→ Instructions to follow
The task calls for the lines below from the line with "The height and width of the screenshot is (611, 1000)." to the line with "1378x868 pixels.", both ends included, copied exactly, without any pictures.

→ Supplied information
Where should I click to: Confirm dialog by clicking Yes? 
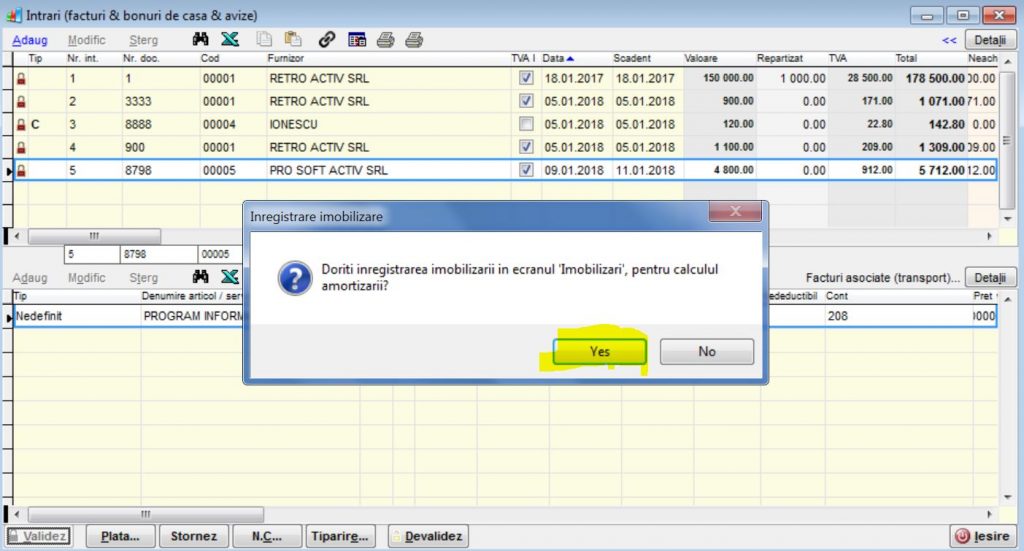pyautogui.click(x=599, y=352)
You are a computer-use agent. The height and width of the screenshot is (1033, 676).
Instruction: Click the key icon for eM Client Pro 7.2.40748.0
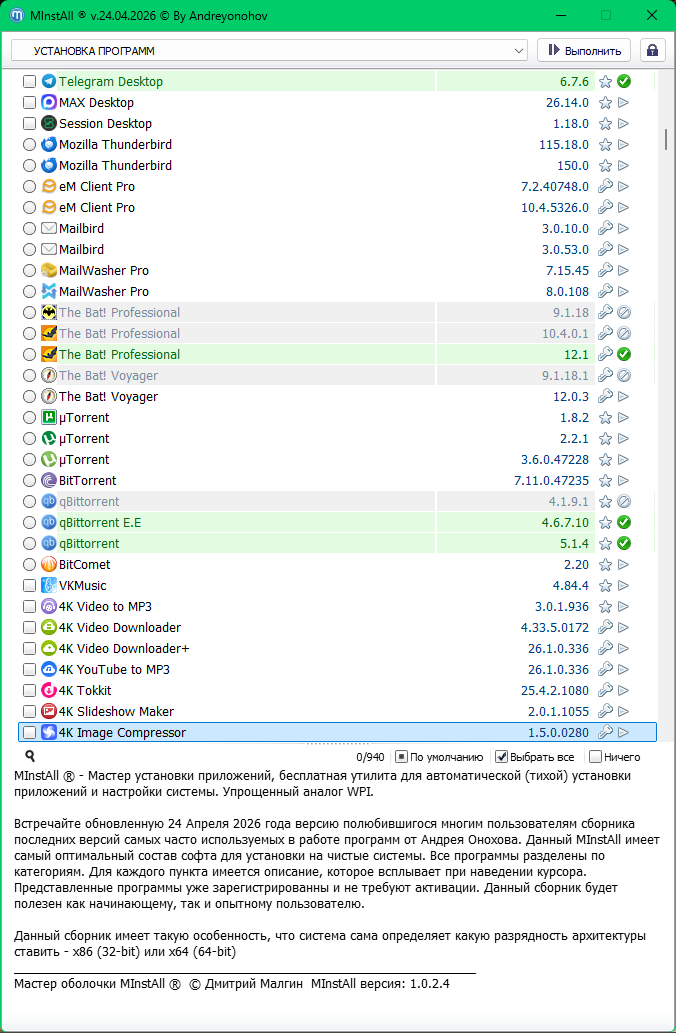(x=605, y=187)
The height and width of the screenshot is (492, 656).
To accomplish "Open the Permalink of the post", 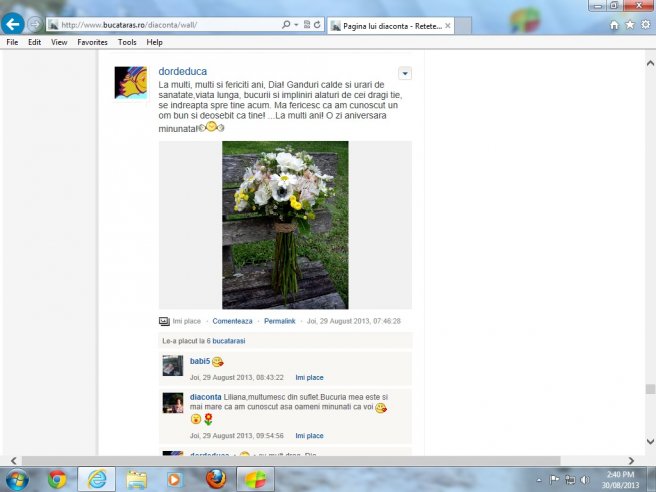I will [x=279, y=321].
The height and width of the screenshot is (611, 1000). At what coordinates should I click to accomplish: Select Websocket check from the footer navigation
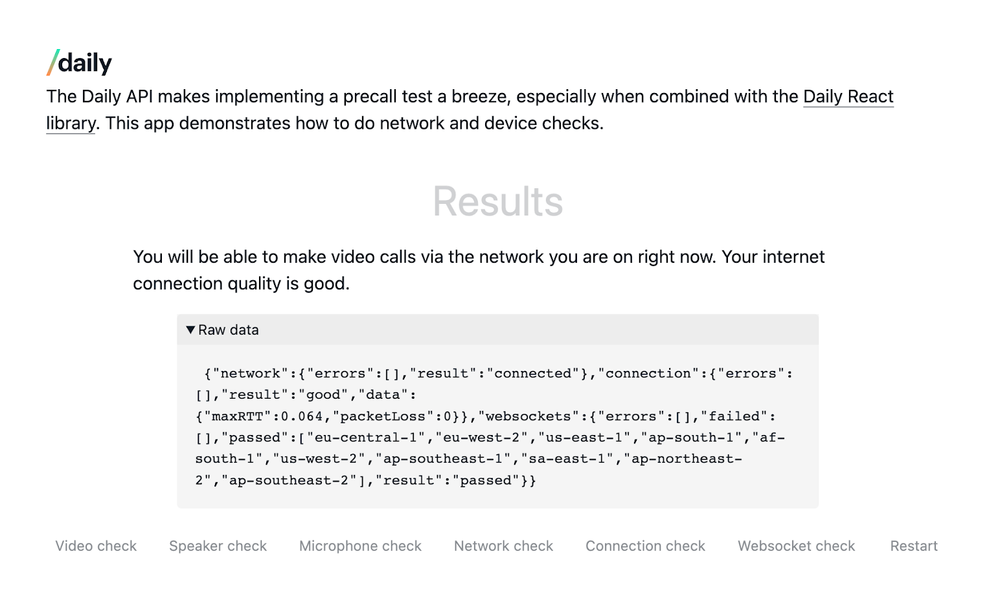click(x=795, y=546)
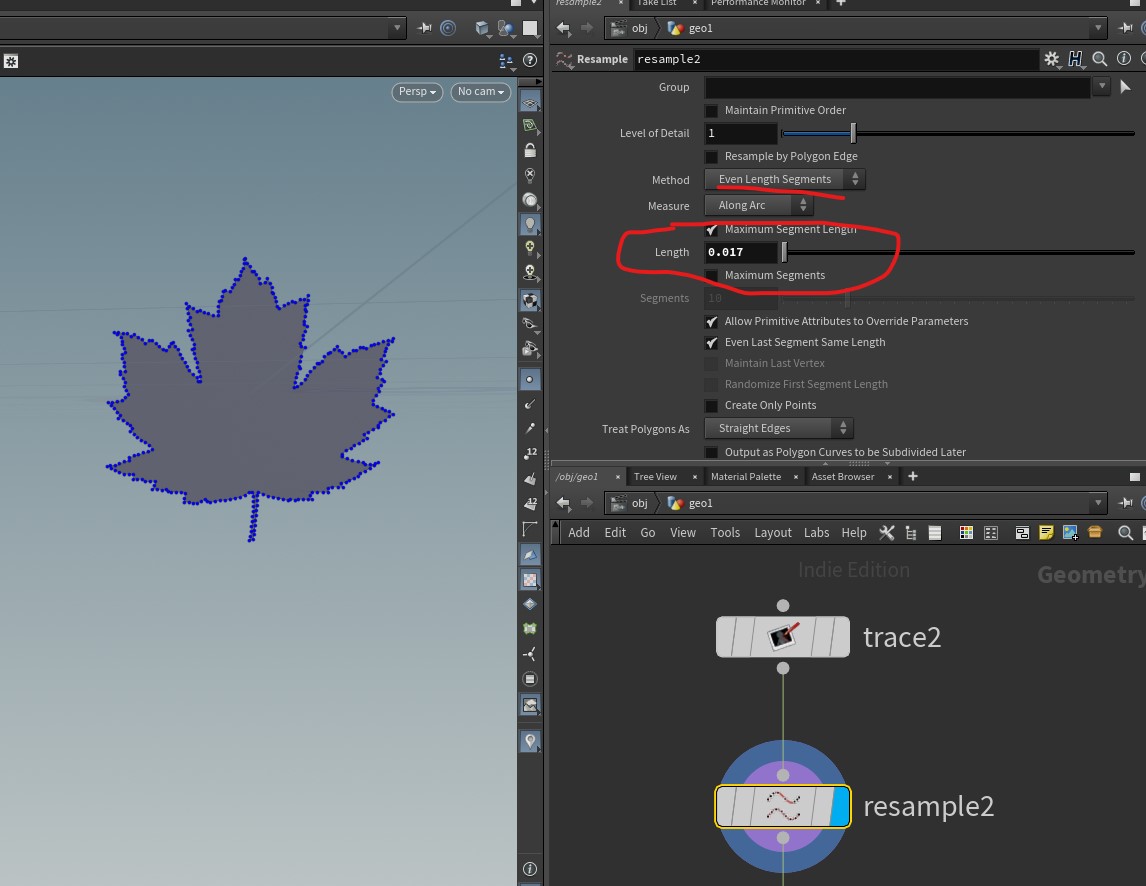Uncheck Maximum Segment Length checkbox
Image resolution: width=1146 pixels, height=886 pixels.
711,230
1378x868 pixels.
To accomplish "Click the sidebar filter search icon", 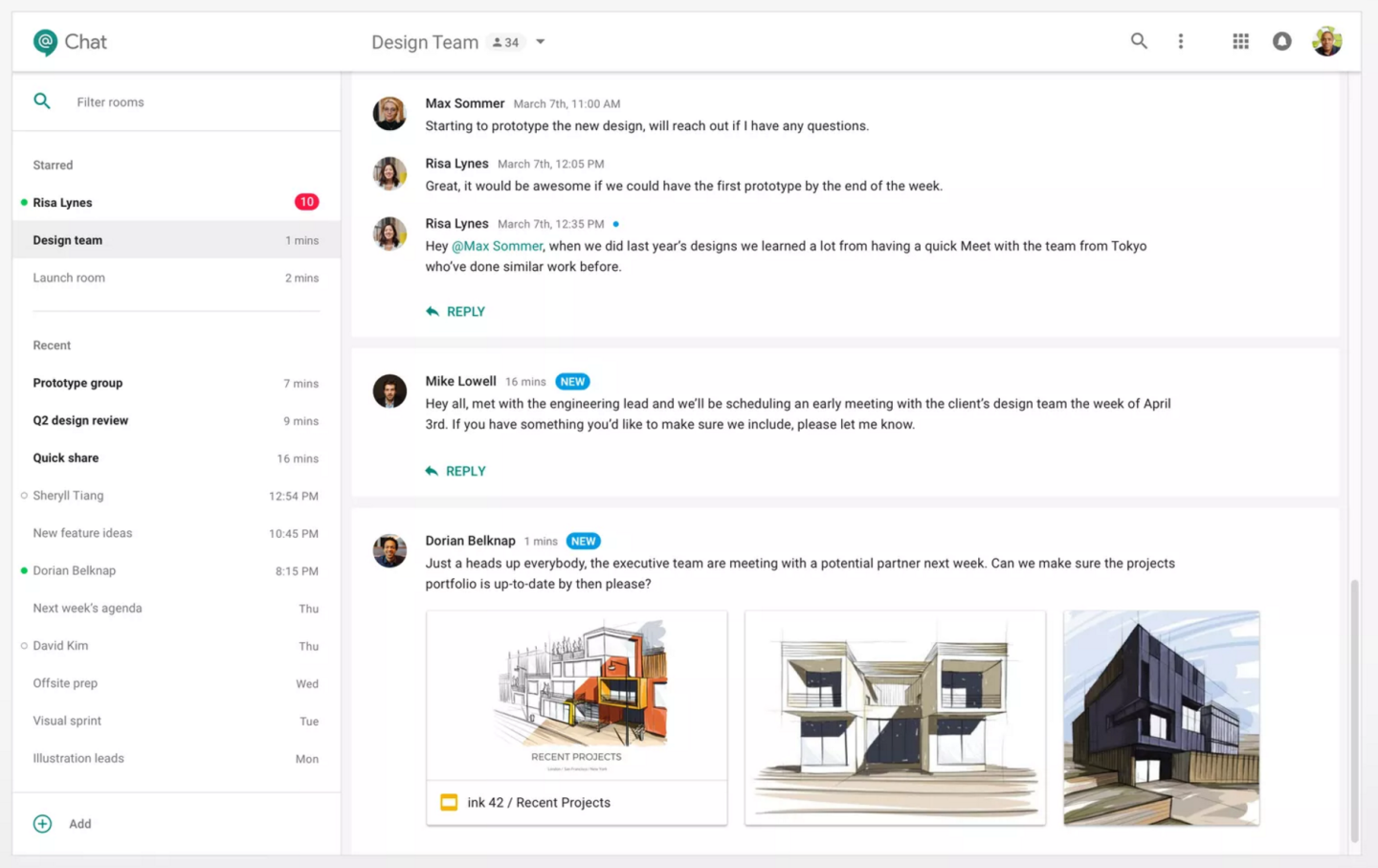I will point(42,101).
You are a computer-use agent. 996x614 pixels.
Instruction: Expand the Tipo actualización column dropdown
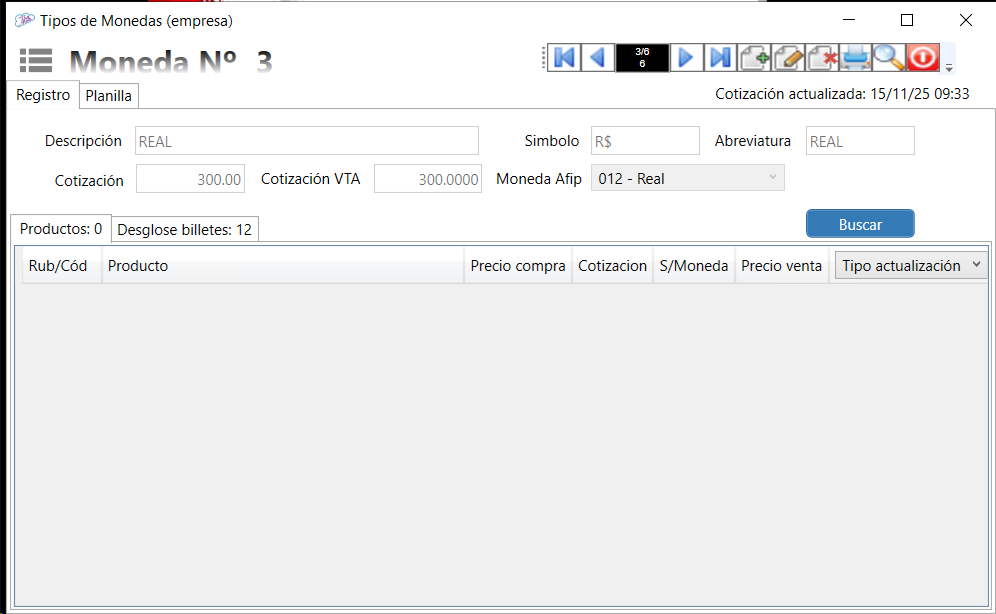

→ Solved problem
The height and width of the screenshot is (611, 1000). At what coordinates should I click to accomplish: Select Websocket check from the footer navigation
click(x=795, y=546)
Uncheck Maximum Segment Length checkbox
Image resolution: width=1146 pixels, height=886 pixels.
711,230
1378x868 pixels.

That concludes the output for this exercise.